You see, if somebody faints on a train the train usually stays in the station until an EMT arrives. The EMT arrival times are amazingly fast in NYC and MTA even has a few of its own paramedics stationedat major stations, but the delay in getting the “sick passengers” of the train makes the trains stack up and forces the dispatchers to rerout them sometimes causing major delays. There is a passage about the “sick passengers” in Randy Kennedy’s awesome Subwayland : Adventures in the World Beneath New York. One of the interesting observations there is that the highest percentage of “sick passenger” incidents happens on Modays. Amen to that.

The train that I was on was rerouted to Penn Station. I got out right next to the theater that plays “Monty Python’s Spamalot”. The street was full of actors dressed up as knights and there was a SPAM truck involved in distribution of free Spamwitches. As I was already pretty late I did not even have time to indulge in taking a picture with the knights or in free luncheon meat.
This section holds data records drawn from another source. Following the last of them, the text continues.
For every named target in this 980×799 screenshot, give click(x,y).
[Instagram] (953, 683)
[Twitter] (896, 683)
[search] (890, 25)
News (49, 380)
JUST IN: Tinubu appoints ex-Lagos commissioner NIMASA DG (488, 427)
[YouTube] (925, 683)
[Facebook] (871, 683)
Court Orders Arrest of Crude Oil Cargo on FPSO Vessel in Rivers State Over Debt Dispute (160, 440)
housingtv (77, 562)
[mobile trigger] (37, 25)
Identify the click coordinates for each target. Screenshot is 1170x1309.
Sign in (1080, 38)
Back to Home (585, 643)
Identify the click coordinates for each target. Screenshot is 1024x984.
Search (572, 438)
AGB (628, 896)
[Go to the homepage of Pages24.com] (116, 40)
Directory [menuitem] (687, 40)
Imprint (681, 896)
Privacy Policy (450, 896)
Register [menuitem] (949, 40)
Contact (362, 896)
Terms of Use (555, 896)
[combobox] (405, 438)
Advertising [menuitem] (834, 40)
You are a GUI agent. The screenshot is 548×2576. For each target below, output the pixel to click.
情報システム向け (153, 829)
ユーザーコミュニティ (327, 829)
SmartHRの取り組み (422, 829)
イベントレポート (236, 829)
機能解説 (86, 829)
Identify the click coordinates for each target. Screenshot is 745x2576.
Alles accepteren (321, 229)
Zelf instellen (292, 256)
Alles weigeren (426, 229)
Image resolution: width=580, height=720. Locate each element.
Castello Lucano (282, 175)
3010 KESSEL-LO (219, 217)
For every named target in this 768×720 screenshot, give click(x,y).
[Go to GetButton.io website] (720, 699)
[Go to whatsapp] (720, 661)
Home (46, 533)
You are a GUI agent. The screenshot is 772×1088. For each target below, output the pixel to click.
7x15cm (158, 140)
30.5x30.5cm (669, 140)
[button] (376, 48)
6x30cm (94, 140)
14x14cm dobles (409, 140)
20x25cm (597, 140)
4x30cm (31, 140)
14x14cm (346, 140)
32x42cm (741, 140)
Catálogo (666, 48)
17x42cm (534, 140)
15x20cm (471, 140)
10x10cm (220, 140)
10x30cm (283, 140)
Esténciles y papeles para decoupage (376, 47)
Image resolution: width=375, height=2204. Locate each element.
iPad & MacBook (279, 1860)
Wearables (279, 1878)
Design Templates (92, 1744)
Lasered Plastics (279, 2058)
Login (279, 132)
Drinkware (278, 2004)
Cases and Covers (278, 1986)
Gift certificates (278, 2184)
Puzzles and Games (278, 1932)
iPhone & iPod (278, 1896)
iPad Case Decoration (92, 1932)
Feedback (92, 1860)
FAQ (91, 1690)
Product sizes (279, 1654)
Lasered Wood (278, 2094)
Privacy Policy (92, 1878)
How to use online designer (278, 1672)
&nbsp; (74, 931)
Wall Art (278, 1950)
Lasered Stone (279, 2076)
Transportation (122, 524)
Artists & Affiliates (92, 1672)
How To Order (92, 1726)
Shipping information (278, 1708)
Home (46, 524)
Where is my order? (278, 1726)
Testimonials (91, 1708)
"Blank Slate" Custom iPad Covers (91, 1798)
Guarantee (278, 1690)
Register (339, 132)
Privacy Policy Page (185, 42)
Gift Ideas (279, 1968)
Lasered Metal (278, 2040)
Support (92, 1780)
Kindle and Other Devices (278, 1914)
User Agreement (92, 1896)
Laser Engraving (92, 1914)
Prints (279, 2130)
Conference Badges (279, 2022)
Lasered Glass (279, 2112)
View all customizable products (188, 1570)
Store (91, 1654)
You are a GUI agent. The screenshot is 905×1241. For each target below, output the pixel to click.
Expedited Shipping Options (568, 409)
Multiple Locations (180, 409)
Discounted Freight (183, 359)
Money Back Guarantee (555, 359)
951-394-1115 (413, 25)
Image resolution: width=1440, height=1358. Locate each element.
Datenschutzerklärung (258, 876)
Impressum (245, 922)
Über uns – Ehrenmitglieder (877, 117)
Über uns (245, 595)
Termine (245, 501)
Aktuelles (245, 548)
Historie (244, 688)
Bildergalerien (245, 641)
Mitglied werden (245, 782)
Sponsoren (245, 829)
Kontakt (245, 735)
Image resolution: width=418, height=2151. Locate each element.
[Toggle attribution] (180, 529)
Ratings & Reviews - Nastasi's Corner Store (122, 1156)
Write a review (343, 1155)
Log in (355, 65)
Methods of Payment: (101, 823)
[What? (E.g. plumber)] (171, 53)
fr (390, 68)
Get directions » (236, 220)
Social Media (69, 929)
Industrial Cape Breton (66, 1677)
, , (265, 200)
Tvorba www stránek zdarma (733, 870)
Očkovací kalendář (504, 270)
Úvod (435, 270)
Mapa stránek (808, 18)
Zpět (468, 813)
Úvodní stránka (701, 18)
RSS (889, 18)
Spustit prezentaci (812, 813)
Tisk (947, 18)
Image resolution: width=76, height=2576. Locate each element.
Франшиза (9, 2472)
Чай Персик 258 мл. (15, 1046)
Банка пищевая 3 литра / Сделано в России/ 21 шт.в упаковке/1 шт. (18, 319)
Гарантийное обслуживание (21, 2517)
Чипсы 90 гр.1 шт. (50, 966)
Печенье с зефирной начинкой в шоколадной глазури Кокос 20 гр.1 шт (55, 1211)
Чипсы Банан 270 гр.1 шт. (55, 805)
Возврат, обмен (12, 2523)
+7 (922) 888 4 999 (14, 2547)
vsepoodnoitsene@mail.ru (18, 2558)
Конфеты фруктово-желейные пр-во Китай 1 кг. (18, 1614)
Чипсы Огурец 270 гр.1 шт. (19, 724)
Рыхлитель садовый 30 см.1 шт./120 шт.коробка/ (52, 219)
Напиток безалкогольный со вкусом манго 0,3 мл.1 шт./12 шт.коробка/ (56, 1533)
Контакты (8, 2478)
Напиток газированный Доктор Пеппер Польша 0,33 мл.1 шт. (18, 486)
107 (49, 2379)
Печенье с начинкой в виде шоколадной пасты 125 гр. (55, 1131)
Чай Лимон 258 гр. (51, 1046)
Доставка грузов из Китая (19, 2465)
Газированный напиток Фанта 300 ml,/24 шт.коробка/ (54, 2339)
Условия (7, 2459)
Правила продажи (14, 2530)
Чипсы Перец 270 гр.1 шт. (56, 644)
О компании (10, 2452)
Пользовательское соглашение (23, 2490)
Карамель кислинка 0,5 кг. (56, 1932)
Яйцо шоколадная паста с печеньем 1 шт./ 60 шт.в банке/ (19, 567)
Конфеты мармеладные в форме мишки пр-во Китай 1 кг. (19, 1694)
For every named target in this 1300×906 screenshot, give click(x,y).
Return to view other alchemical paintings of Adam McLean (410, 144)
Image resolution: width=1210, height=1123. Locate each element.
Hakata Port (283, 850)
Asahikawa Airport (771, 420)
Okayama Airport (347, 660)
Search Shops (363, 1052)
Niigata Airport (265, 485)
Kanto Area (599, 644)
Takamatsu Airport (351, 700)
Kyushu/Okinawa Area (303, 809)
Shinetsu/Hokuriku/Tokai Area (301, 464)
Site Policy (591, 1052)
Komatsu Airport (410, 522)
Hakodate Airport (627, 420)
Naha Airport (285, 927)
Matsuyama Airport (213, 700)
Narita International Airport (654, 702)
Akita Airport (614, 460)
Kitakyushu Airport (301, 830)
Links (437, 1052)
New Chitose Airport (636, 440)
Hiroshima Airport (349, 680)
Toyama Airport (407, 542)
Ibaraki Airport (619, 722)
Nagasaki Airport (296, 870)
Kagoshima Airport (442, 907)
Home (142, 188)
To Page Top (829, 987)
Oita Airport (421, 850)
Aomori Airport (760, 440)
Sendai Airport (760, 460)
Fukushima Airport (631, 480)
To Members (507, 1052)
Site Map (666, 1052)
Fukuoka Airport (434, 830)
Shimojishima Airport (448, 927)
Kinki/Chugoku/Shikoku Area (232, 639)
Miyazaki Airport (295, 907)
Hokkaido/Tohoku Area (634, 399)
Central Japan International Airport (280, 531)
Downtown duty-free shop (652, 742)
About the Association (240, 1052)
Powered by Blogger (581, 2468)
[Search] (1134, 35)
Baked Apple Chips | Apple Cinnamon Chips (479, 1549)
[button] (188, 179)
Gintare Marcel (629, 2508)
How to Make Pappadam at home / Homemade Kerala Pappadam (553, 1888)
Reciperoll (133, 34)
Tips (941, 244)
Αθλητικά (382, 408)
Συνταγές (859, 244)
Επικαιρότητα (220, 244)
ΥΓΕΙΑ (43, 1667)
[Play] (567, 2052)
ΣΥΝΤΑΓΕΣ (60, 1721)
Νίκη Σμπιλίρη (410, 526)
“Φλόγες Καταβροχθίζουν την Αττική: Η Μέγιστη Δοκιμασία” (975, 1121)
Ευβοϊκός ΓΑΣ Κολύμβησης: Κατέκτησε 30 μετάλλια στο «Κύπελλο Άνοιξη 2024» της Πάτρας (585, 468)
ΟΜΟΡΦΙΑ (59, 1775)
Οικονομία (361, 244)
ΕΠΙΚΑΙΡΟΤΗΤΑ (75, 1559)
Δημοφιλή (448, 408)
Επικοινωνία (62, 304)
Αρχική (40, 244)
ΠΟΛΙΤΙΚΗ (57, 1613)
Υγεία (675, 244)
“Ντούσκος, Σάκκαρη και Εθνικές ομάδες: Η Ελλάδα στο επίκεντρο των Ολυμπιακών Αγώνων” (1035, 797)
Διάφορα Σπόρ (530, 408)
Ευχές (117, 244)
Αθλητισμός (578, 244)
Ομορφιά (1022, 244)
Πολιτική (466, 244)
Later in the week I finally had a big ol’ titanium screw screwed in where I used to have a tooth before. Now I have a titanium wedding ring, titanium watch, titanium glasses, titanium coffee tamper and a titanium implant.

Next day I was standing in front of a drugstore counter waiting for my antibiotic and painkiller prescription to be filled out. The drugstore had a really cool ScriptPro Robotic Prescription Dispensing System. It works kind of like one of those mainframe tape retrieval systems – a robotic arm moves around in a glassed in cabinet, scans compartment barcodes and dispenses pills into bottles. To think of it, I think I’ve seen modern backup handling systems like that too. I always wanted one of those for my bookshelves.

Two oldtimers seated in the corner were obsessively discussing their prescription plans. What drew my attention was an interesting choice of words they used to describe their relaionship to the plans – it was always “belong to”. Not once did they say “what plan did you have” – it was always “what plan did you belong to”.